Saturday, November 26, 2011

Interesting article I randomly found - but what does it all mean?

Dark Bend
Replies: 6
Re: Dark Bend
karenjfink (View posts) Posted: 14 May 2008 2:19AM GMT
Classification: Query
Here is the article. Dark Bend is located in southeastern Jasper County, Illinois. Some of the Dark Bend is in Crawford County and perhaps some is in Richland County. I wish I had a date for the article, but it appears that I do not.

The HISTORY SHOWS DARK BEND LEGEND BASED ON FACT NOT FICTION
From the Robinson Daily News, by Doug Lawhead

In its day, “law abiding folks” avoided the Dark Bend. The Bend is generally recognized as the portion of the Embarrass River Bottoms north of the river in southwest Crawford County and southeast Jasper County.

Legend has it that in the early days of Crawford County, the Bend was a safe haven for thieves, murderers, counterfeiters, and moon shiners. In this case legend is backed up by fact, says Eldon Skaggs, 79, of Stoy who was born and raised in he bend.

Although Skaggs was born long after the last Bend gang broke up, he recalls that people still had to be careful about what they did, and who they “crossed” in the Bend when he was a child. “It was still Dark then, plenty dark,” he said.

In the book, It Happened in Southern Illinois, author John W. Allen said the area got its name from the dense swampy woodlands.
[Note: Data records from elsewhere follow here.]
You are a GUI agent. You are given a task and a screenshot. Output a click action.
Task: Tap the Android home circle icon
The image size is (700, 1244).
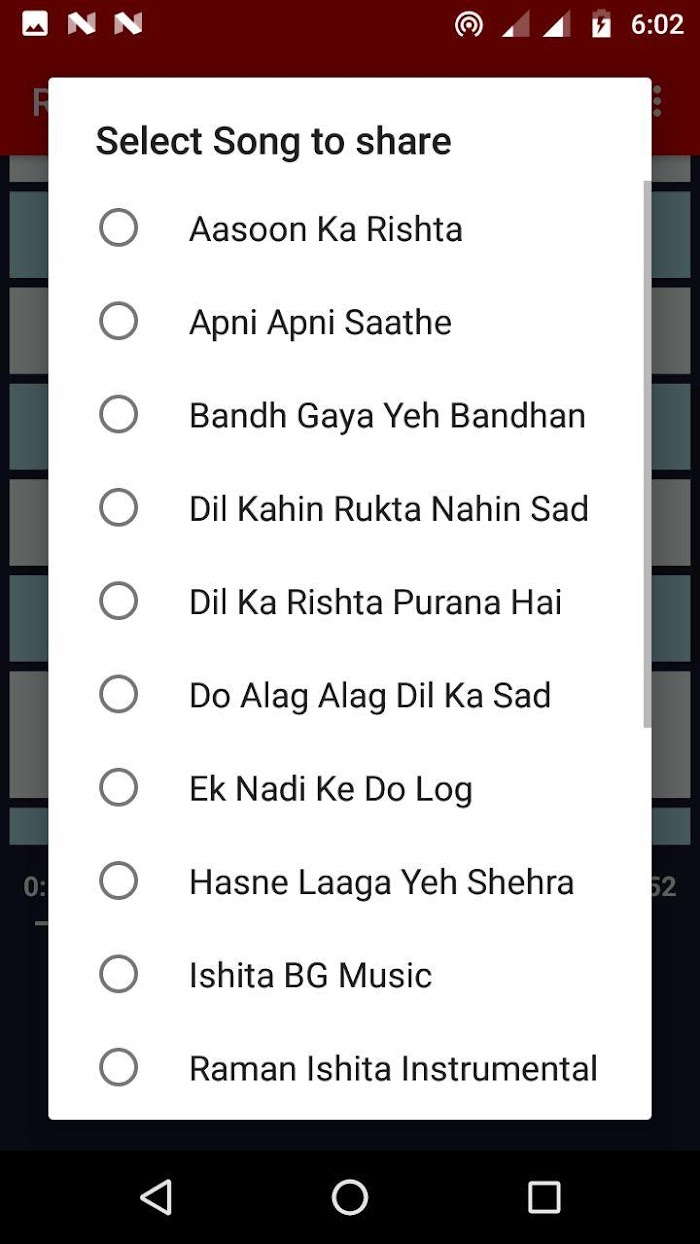(350, 1197)
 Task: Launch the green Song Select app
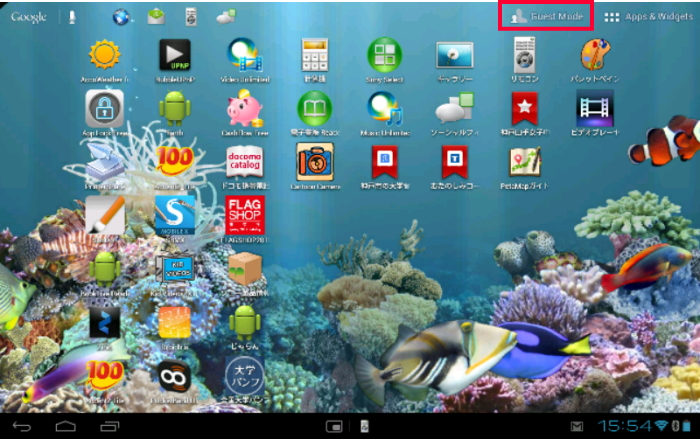384,55
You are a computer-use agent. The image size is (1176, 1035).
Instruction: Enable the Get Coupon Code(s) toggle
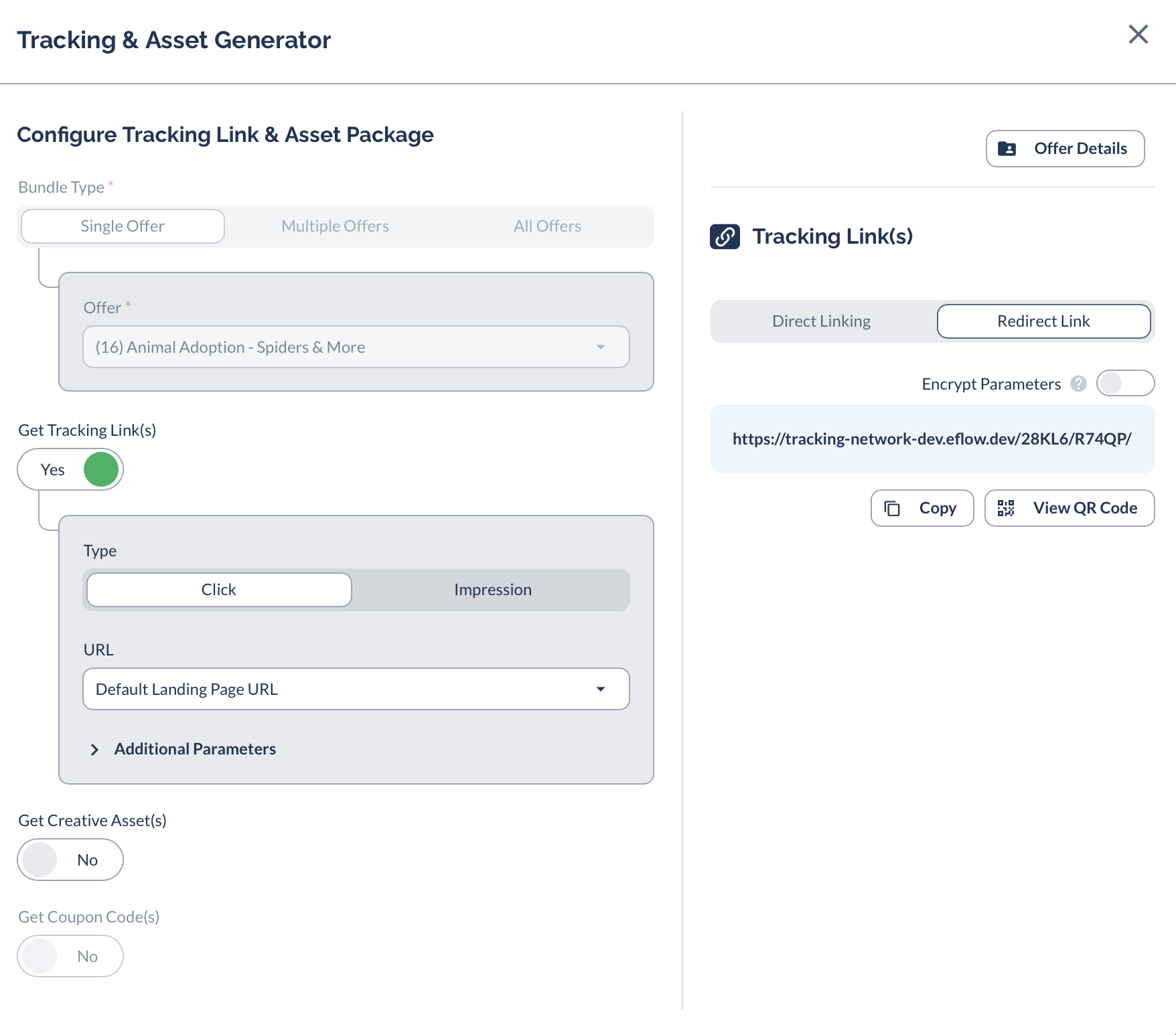click(70, 956)
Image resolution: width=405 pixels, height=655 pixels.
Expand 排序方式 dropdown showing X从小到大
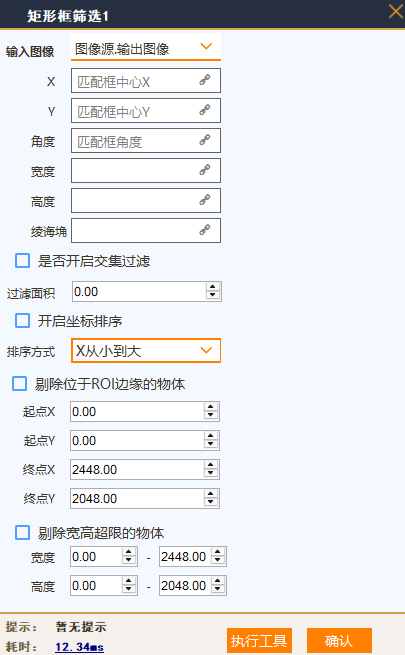click(x=146, y=350)
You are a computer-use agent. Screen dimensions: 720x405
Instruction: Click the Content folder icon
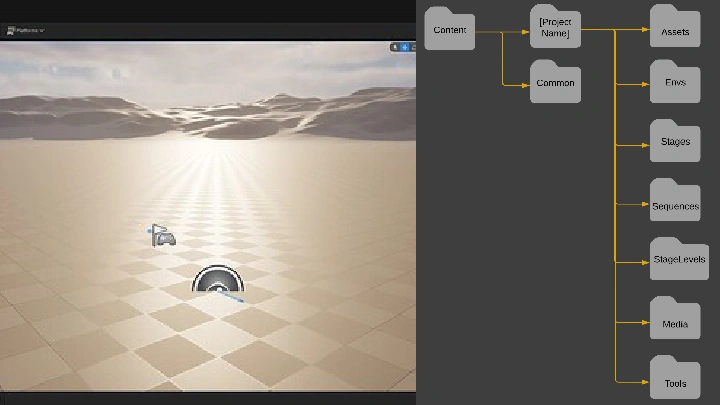(x=449, y=30)
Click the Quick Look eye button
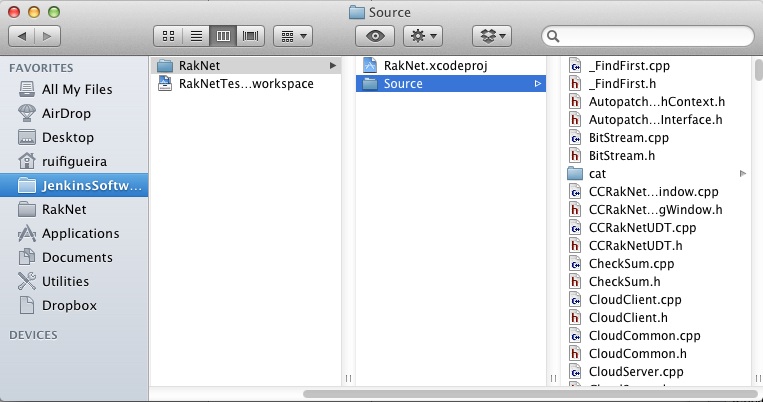Image resolution: width=763 pixels, height=402 pixels. point(375,35)
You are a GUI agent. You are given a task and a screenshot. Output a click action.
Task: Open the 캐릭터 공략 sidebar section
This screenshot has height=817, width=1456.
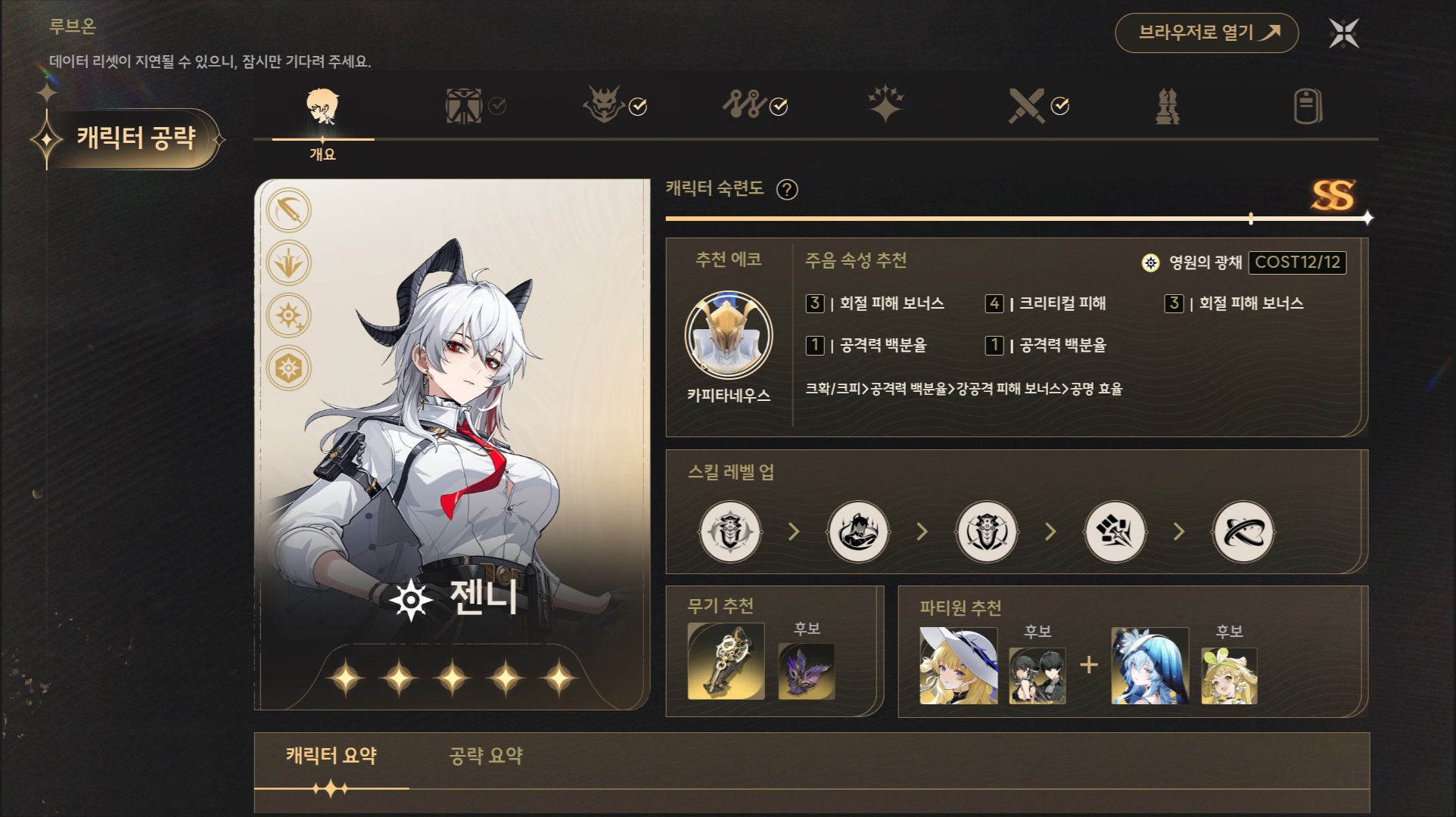pos(134,138)
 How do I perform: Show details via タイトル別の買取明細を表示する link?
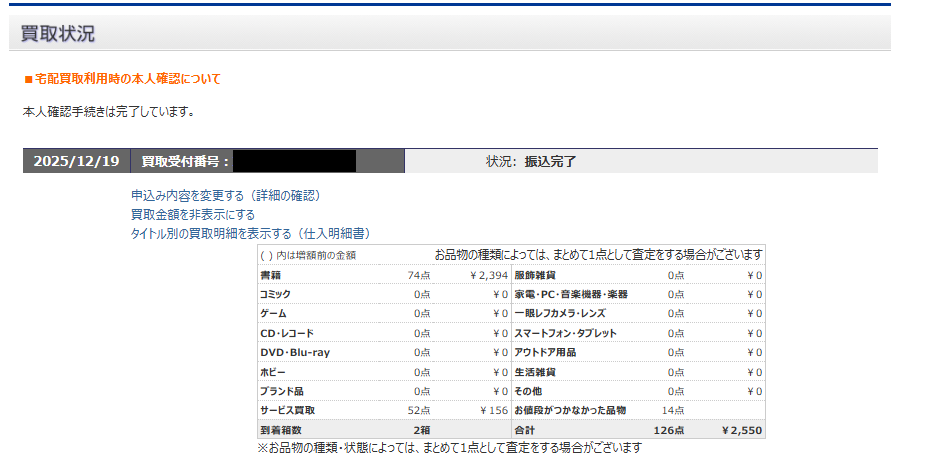[251, 234]
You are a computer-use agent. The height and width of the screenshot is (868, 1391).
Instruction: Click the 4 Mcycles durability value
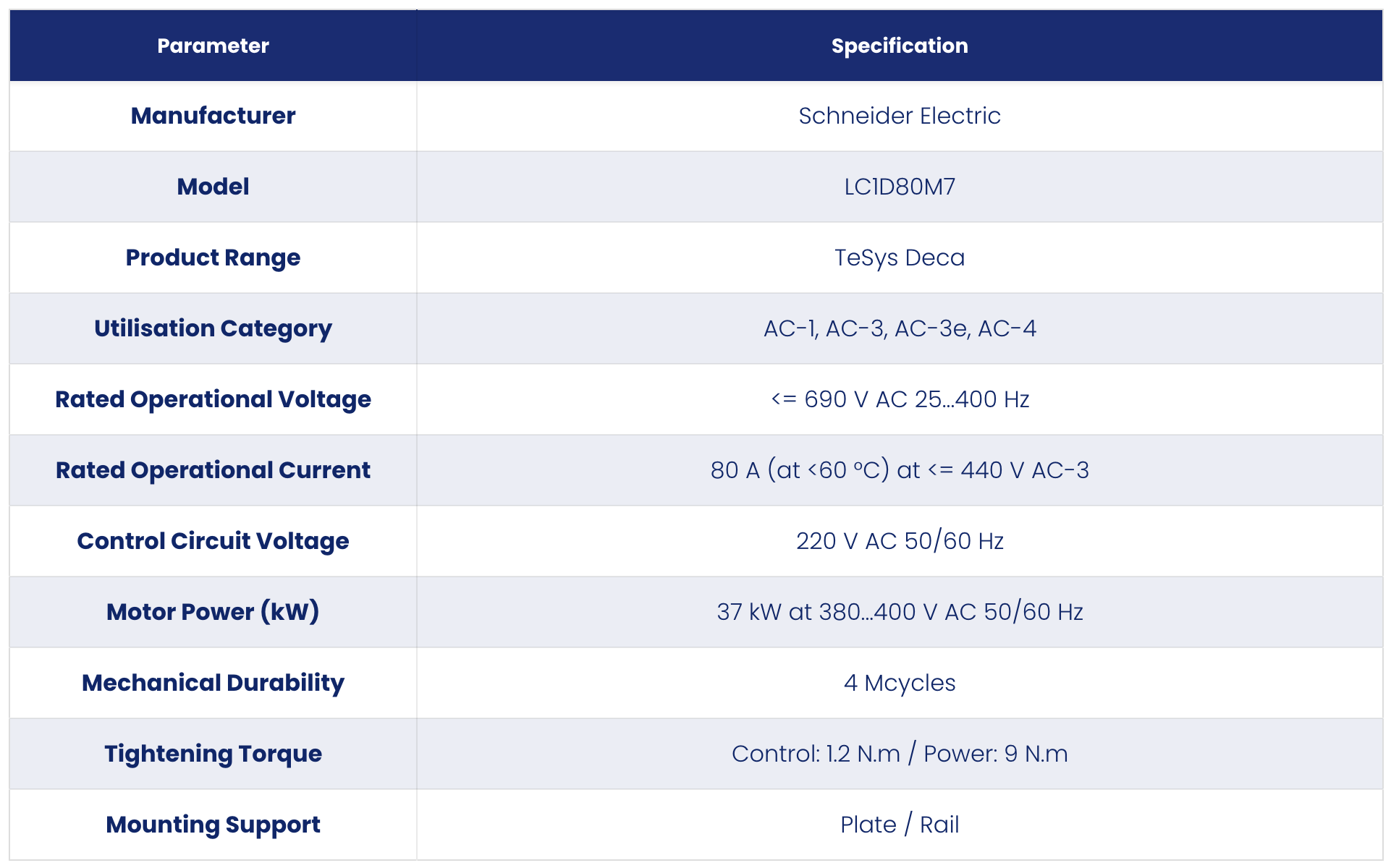899,683
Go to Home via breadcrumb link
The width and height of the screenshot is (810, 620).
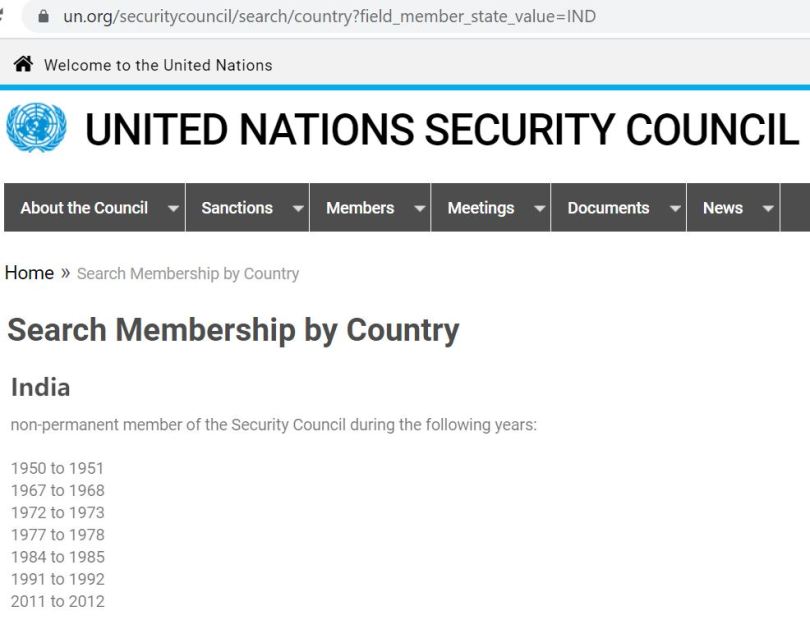(29, 273)
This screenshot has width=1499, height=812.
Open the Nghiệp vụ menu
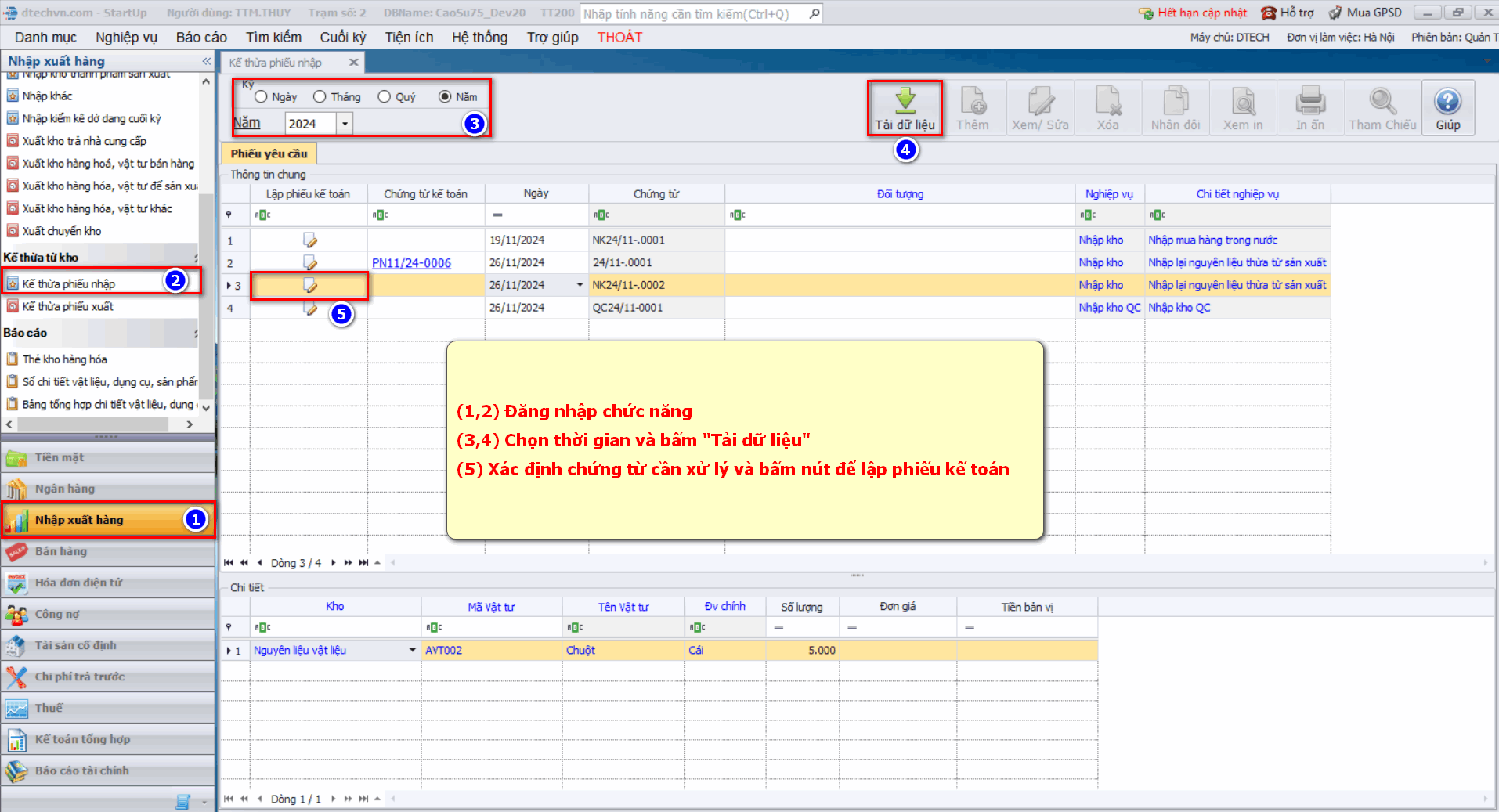(126, 38)
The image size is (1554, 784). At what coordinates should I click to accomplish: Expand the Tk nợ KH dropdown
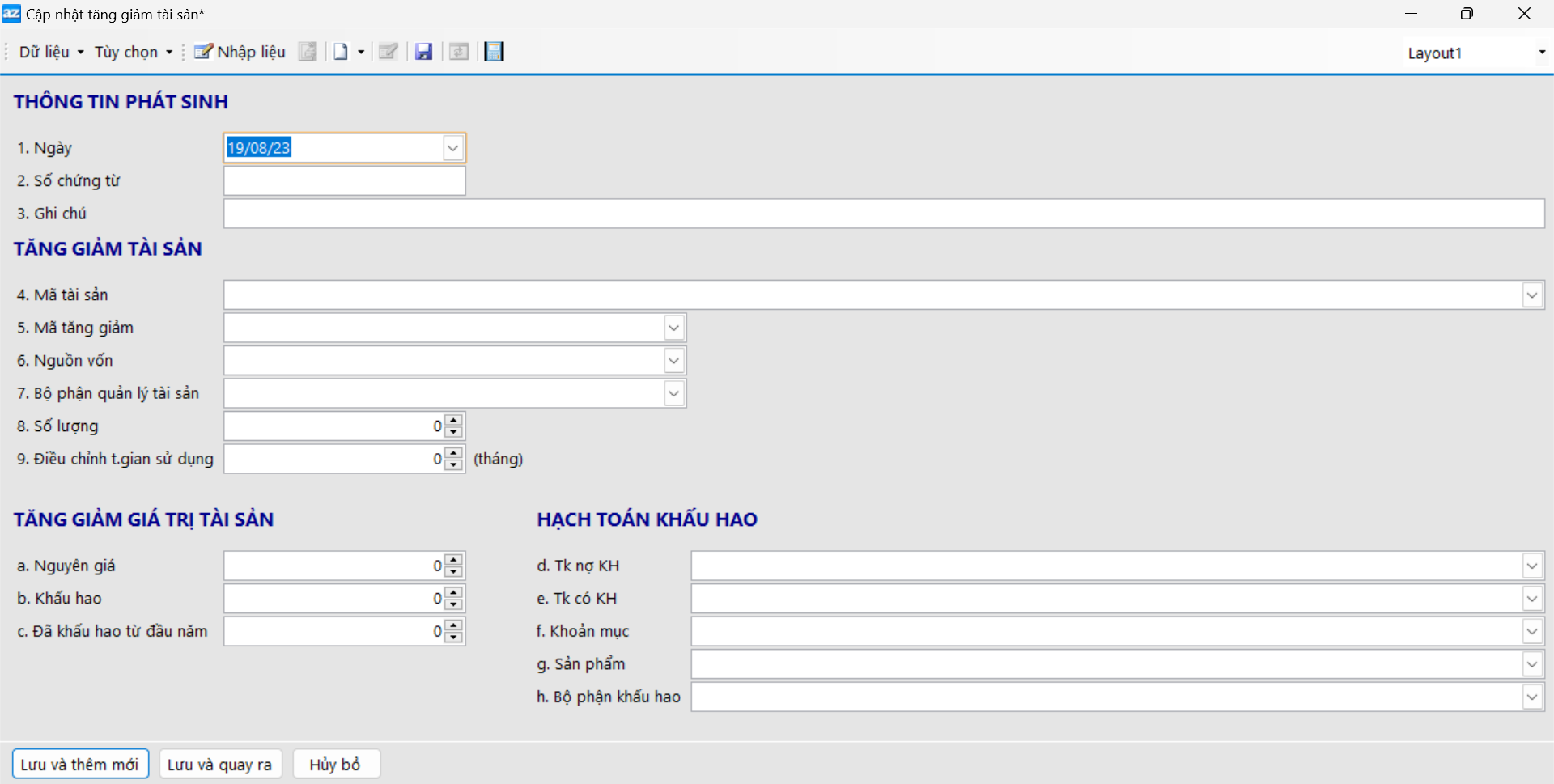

The area was difficult to build in, and construction of roadways was impossible. Government surveyors neglected the area until after Illinois became a state.

Allen says the surveys were not completed until 1839 and none of the land was sold until the 1840s. Due to this squatters moved into the area. Most were criminals who used the area as a hideout. To protect themselves from the long arm of the law, the squatters developed a kind of mutual defense fraternity, writes Allen, that thwarted the arrest and conviction of its members.

“It was almost impossible to convict a Dark Bender,” Allen says. “These groups continued to be an annoyance for many years. One group about Chauncey remained active until after 1856. “The stories you heard were probably true,” Skaggs says. “They took care of themselves down there. Lawmen stayed away from the place.” He said the Dark Bend name came from the thick timber, the criminal element, and the lack of lights at night.

“We had a lot of horse thieves travel through,” he said. “You might buy a bay horse from one of them and next spring you’d have a gray horse. What they did was steal a horse from you neighbor, dye it, and sell it to you.”

Moon shiners liked the Bend, too. “We had moon shiners’ stills there, hither and yonder. I’d name some of them, but a lot of them still have relatives down there. There was one that sank his still in the dredge ditch to keep the Feds from finding it. When they left the country, he pulled it out and went back into business.”

Skaggs said occasionally a stranger would wander into the area and be seen fishing. The moon shiners would follow the stranger around to make sure he wasn’t a Fed looking for stills.

Any livestock that wandered off the farm into the Bend was assumed lost. Often, though, the thieves did not wait for the livestock to wander off the farm. “Once a guy tried to drive off Mom’s turkeys. She caught him and hit him in the head with a fence rail, and that took care of that,” Skaggs said.

“There was one woman down there, if she ran out of meat she’d go hunting. If she found a hog, she’d shoot it and take it home on her horse,” Skaggs said.

“Some of them didn’t farm or didn’t work. A lot of them didn’t even have a garden, but they’d have a horse and buggy and got along just fine. Some of them were spin-offs (of the squatters) and some would rather be outlaws than honest.”

Murder was common. Once, a young man disappeared. Several years later his bones were found in a well. “One other time, a boy disappeared and they found his body in a fodder shock,” Skaggs remembered. “Once at a baseball game in Pierceberg—they had a ballpark on the southwest corner of that intersection down there—a fight started and one man ended up killing another man with a knife.”

“You didn’t invade their territory. They played for keeps down there. They let you know who ran the place,” he said.

The end of the Bend began when Joseph Piquet from Alsace, France, founded what is now Ste. Marie. Picquet bought several thousand acres of land, which he in turn sold to his family and friends from France.

About 1850, German immigrants began to settle around the fringes of Dark Bend. Although their houses and barns frequently burned mysteriously, they stayed and eventually tamed the Bend, writes Allen.

“That was still pretty rugged country down there, when I was a kid,” Skaggs said. “You had to be rough or you didn’t exist.”

(A large part of the Dark Bend is in Jasper County. However, now law is in force there, but the river and mosquitoes are still there.)